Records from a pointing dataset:
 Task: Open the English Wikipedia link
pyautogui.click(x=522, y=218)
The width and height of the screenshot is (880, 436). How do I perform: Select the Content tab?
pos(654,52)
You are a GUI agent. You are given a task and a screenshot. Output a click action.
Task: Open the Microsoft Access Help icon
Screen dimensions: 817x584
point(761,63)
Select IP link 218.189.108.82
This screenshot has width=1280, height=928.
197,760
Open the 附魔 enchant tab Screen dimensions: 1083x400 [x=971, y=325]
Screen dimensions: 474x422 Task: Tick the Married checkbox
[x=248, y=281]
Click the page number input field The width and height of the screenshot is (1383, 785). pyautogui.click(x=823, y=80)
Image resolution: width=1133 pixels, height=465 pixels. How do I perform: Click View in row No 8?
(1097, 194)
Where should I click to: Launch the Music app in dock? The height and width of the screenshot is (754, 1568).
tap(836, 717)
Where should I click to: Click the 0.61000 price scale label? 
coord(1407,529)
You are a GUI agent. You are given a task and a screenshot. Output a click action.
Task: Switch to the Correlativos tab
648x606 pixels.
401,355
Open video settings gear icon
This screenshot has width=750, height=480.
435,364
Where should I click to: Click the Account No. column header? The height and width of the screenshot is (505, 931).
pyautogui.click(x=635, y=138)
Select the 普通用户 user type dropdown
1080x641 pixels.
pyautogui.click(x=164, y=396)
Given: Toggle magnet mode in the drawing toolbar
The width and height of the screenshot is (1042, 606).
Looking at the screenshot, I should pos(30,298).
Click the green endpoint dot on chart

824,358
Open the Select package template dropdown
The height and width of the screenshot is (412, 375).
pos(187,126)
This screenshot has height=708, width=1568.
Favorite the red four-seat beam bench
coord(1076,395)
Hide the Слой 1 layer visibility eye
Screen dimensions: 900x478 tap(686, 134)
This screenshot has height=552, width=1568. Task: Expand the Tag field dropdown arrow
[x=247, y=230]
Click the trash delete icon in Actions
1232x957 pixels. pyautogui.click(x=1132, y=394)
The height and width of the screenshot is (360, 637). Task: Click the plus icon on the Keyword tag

» **What the task requires**: Reproduce the records word for word, beginning at the start of the records and ending with the line that contains "Open the 附魔", including that line.

» **Task answer**:
 Task: Open the English Wikipedia link
pyautogui.click(x=522, y=218)
The width and height of the screenshot is (880, 436). How do I perform: Select the Content tab?
pos(654,52)
You are a GUI agent. You are given a task and a screenshot. Output a click action.
Task: Open the Microsoft Access Help icon
Screen dimensions: 817x584
point(761,63)
Select IP link 218.189.108.82
This screenshot has width=1280, height=928.
197,760
Open the 附魔 enchant tab Screen dimensions: 1083x400 [x=971, y=325]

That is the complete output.